Texto selecionado

--------------------------------

Ementa: IMUNIDADE JURISDIÇÃO. ORGANIZAÇÃO DAS NAÇÕES UNIDAS. MATÉRIA TRABALHISTA. A evolução do direito das gentes, originada pela dinâmica do relacionamento dos Estados soberanos, ensejou a gênese de novas concepções sobre a imunidade absoluta, que não mais prevalece para toda sorte e natureza de atos jurídicos. A prática consuetudinária, pilar do Direito Internacional Público desde a convenção Européia de 1972 vem revelando que os atos de gestão são tuteláveis pela justiça da nação que são praticados. A convenção de Viena, por sua vez, assegura a imunidade aos agentes diplomáticos, e não pessoas jurídicas de direito público externo. Em se tratando de litígio de natureza trabalhista, não há de se falar em imunidade, pelo que é sujeita a organização internacional à jurisdição brasileira. Origem: BJ-JUN 94 - RO 5213-97 – 10ª REGIÃO JULGADO EM 21/07/1998 - PUBLICAÇÃO: DJ DE 31/07/98, SEÇÃO III, PAG. 18 REL. JUIZ JOÃO AMILCAR PAVAN TURMA: 1ª
No mesmo sentido:
"Não há como se falar em imunidade de jurisdição quando tais entes praticam meros atos de gestão, como a contratação de empregados. A imunidade de jurisdição não subsiste mais no panorama internacional, tampouco na jurisprudência de nossas Cortes Trabalhistas, pois se deve levar em conta a natureza do ato motivador da instauração do litígio" (Min. Rel. Aloysio Corrêa da Veiga, AIRR-738.594/2001.6).
No STF a questão foi pacificada em 30 de abril de 2002, quando os Ministros da 2ª turma proferiram decisão, nos autos do Agravo Regimental em Recurso Extraordinário 222.3684/PE, acompanhando por unanimidade, o relatório do Ministro Celso de Melo.
Nos termos dessa decisão as pessoas jurídicas de Direito Público externo estão sujeitas à jurisdição Brasileira em causas trabalhistas, e assim aos Juízes e Tribunais Trabalhistas.

--------------------------------

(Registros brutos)

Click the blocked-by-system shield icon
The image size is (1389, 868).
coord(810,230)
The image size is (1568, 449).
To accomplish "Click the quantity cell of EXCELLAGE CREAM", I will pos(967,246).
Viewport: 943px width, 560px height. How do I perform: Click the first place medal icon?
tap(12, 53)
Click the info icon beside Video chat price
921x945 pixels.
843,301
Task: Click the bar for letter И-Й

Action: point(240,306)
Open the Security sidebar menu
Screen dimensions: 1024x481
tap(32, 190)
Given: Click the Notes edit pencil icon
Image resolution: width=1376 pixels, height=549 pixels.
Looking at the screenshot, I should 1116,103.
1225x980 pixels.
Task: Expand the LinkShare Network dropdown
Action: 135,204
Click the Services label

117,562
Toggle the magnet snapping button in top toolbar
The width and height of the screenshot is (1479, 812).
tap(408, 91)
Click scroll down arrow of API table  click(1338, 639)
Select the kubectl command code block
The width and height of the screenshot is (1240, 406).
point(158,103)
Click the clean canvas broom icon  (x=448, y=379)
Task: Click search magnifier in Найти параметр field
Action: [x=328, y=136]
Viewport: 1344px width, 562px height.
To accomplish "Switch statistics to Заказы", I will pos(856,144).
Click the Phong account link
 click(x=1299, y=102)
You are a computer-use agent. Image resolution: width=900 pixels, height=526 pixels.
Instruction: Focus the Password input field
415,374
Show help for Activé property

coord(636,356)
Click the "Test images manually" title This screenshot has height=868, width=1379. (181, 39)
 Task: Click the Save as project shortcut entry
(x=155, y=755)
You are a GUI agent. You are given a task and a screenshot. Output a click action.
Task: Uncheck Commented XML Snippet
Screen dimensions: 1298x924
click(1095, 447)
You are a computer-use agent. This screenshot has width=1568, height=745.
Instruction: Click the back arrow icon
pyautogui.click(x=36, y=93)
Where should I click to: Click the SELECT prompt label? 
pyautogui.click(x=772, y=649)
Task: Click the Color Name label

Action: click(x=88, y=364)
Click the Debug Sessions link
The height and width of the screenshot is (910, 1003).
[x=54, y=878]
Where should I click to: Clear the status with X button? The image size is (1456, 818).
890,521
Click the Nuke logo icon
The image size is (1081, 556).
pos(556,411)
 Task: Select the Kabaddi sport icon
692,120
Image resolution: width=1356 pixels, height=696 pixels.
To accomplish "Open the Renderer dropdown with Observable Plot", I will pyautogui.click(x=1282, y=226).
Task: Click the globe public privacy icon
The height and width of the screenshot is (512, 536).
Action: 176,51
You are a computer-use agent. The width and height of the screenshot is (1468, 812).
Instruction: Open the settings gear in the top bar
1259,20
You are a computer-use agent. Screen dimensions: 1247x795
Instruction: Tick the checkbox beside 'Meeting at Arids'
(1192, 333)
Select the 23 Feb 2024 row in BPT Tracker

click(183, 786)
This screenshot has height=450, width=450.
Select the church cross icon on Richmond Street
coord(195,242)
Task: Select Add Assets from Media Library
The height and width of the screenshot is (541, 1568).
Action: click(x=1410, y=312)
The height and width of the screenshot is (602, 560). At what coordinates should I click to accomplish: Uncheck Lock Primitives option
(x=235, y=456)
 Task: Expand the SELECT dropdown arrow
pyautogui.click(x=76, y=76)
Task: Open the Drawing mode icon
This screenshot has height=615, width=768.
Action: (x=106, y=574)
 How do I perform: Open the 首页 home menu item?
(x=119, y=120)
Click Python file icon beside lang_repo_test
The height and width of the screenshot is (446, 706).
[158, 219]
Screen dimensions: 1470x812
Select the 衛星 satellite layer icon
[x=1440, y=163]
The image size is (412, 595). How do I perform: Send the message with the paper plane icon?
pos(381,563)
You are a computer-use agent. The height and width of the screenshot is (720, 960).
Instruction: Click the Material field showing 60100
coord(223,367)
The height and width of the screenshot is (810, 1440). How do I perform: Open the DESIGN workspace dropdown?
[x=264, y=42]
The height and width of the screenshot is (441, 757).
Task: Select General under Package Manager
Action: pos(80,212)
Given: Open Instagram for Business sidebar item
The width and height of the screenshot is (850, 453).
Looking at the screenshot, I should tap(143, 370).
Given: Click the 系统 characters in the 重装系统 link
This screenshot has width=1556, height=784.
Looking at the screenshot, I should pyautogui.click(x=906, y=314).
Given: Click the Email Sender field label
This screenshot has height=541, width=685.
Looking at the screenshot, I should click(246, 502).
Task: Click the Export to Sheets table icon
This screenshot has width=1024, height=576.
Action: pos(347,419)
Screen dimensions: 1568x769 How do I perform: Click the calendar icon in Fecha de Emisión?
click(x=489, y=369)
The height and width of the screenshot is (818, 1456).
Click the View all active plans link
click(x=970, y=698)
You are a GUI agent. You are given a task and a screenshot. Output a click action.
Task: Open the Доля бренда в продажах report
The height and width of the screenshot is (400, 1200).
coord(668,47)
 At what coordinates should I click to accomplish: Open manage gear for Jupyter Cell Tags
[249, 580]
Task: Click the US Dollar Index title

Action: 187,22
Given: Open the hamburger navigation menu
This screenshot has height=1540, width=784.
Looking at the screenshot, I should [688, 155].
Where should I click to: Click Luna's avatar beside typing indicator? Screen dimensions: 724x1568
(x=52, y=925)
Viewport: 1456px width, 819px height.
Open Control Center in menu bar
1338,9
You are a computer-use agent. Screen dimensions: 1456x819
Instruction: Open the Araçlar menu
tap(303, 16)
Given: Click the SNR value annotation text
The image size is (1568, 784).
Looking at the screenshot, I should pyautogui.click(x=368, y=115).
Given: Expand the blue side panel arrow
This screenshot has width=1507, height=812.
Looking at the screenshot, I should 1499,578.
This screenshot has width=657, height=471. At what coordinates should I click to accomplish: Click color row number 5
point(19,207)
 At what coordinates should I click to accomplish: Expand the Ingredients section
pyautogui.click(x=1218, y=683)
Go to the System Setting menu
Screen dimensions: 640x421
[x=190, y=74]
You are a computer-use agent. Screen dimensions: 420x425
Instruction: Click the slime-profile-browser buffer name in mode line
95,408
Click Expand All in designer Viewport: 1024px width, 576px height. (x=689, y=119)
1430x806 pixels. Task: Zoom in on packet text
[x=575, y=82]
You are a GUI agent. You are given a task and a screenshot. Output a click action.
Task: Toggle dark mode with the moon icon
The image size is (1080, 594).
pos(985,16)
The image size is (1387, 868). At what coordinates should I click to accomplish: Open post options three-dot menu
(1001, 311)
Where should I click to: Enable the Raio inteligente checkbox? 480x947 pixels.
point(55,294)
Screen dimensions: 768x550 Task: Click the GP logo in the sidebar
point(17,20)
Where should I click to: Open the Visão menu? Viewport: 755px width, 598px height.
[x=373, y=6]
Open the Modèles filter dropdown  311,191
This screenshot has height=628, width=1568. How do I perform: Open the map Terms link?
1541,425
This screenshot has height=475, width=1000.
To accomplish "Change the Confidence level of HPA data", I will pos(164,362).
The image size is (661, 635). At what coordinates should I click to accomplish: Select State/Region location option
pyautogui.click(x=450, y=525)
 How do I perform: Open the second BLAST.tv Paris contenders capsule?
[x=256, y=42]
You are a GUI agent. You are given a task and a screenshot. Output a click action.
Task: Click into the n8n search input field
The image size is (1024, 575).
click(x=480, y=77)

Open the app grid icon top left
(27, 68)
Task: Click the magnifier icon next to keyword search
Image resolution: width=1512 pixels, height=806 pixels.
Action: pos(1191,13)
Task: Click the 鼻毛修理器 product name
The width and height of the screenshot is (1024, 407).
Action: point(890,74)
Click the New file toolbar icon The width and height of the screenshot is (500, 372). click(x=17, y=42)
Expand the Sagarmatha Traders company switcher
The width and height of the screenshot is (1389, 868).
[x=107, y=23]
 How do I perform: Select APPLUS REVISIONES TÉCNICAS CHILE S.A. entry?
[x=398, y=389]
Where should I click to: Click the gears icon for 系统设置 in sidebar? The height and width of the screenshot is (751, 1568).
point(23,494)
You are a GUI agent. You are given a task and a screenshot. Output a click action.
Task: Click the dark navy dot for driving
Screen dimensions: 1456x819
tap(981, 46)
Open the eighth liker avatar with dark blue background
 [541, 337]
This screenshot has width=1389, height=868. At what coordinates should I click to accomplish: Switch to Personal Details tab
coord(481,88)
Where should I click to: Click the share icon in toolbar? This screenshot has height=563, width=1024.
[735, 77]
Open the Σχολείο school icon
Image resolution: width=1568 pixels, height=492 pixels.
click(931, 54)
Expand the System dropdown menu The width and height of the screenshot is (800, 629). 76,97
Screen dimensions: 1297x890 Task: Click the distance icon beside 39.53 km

--------------------------------

Detalhes do exercício
Continue o texto sobre imunidade de jurisdição em causas trabalhistas, começando logo após a última frase dele. Não é preciso consultar os registros.

Resposta do exercício
Ademais, unicamente com o escopo de demonstrar a inviabilidade da aplicação da imunidade, verifica-se que esta não se limita unicamente aos organismos internacionais, como já mencionado, mas estende-se aos Estados estrangeiros.
Ementa: IMUNIDADE DE JURISDIÇÃO. RECLAMAÇÃO TRABALHISTA. ESTADO ESTRANGEIRO. Com o advento da Carta Política de mil novecentos e oitenta e oito, ficou reconhecida a submissão do Estado Estrangeiro à autoridade judiciária Trabalhista. O artigo 114, da Constituição da República prevê a competência da Justiça do Trabalho para conciliar e julgar as controvérsias decorrentes de dissídios individuais e coletivos entre trabalhadores e empregadores abrangidos os “entes de direito público externo”. Revista conhecida e provida. Rel. MIN: 107 MINISTRO ALMIR PAZZIANOTTO PINTO Origem: Dia da decisão: 23/02/1995 TRIBUNAL: TST ACÓRDÃO N.º 887 DESCISÃO 23-02-95 PROC: RR N.º 106450 ANO: 1994-TURMA: 04 REGIÃO: 10 UF: DF Tipo do processo: RECURSO DE REVISTA Fonte (Publicação) DJ DATA: 31-03-1995 PG: 08026.
Assim, conclui-se que se tratando de litígio de natureza trabalhista, não há de se falar em imunidade de jurisdição ou de execução, pelo que estão sujeitos os organismos e Estados internacionais à jurisdição brasileira.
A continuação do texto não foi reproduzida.